Lebanon is a tiny country that shares a porous border with Syria, and has seen cross-border shelling, sectarian clashes and car bombings in recent months related to the civil war raging next door.
There are concerns that U.S. military action in Syria may trigger another wave of refugees fleeing across the border into Lebanon — the country of 4.5 million already is already host to nearly 1 million Syrian refugees — and trigger violence across the country.
"A limited or extended military strike by one or more countries against Syria is a serious threat to the security and stability of the region," said Mansour, who is seen as sympathetic to the Assad regime.
"Any military action against any country, particularly an Arab state, which is not rooted in international legitimacy and the (U.N.) Security Council, is a direct aggression against this state," he added.
Lebanon is sharply divided between supporters and opponents of Assad's regime and is split along sectarian lines. Two powerful car bombings in predominantly Shiite areas controlled by the pro-Assad militant group Hezbollah, followed by deadly car bombings earlier this month in the northern city of Tripoli, a Sunni stronghold, have fueled sectarian tensions in the country, pushing the country to the brink of war itself.
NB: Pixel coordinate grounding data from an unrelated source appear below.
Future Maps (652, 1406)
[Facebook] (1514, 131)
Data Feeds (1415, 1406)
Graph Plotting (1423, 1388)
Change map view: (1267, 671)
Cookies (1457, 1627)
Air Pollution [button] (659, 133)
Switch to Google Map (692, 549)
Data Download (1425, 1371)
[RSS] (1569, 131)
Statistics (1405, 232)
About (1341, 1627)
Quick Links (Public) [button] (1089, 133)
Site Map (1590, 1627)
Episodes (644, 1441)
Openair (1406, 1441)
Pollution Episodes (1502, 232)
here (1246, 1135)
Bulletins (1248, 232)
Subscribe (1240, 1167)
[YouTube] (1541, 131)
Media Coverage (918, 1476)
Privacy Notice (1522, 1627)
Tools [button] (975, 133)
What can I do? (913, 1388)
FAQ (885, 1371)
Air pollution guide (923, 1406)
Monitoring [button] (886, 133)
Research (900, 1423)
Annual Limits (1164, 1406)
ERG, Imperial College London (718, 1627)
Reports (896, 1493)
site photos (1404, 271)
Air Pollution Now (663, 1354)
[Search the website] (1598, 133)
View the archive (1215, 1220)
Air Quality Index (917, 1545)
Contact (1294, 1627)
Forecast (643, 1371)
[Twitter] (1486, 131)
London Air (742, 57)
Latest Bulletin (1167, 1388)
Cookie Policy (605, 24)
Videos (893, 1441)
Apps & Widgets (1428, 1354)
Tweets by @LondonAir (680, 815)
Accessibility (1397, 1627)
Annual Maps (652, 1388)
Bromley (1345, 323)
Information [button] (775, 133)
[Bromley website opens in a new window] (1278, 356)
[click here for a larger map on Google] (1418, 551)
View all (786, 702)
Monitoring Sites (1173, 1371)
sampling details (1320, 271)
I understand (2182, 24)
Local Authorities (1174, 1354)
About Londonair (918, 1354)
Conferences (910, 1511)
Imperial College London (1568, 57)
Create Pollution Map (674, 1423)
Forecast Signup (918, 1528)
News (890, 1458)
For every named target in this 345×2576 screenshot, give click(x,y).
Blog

There are also fears that a U.S. strike against Assad would trigger Hezbollah retaliation against U.S. ally Israel, potentially drawing in the Jewish State into a wider conflict.
He warned that Lebanon, in particular, would be affected.
"Such an operation will have negative repercussions on Lebanon's security and stability, as well as from the social and humanitarian perspective," he added.
Mansour said there can be no alternative to end Syria's 2 ½ year civil war other than a political solution, adding that a military strike will "complicate" matters.
"We have the experience of Afghanistan and Iraq,' he said. "Iraq is still suffering from the chaos and instability and lack of security," he said.
Mansour rejected accusations that the Syrian regime was behind the Aug. 21 purported chemical weapons attack near Damascus, that killed hundreds of people, saying there had to be an investigation before accusations are leveled.
"The regime cannot be accused in advance," he said. He added that blaming Syria quickly before an investigation concludes gives the impression of an intent to frame the Syrian government to provide a cover for a military operation.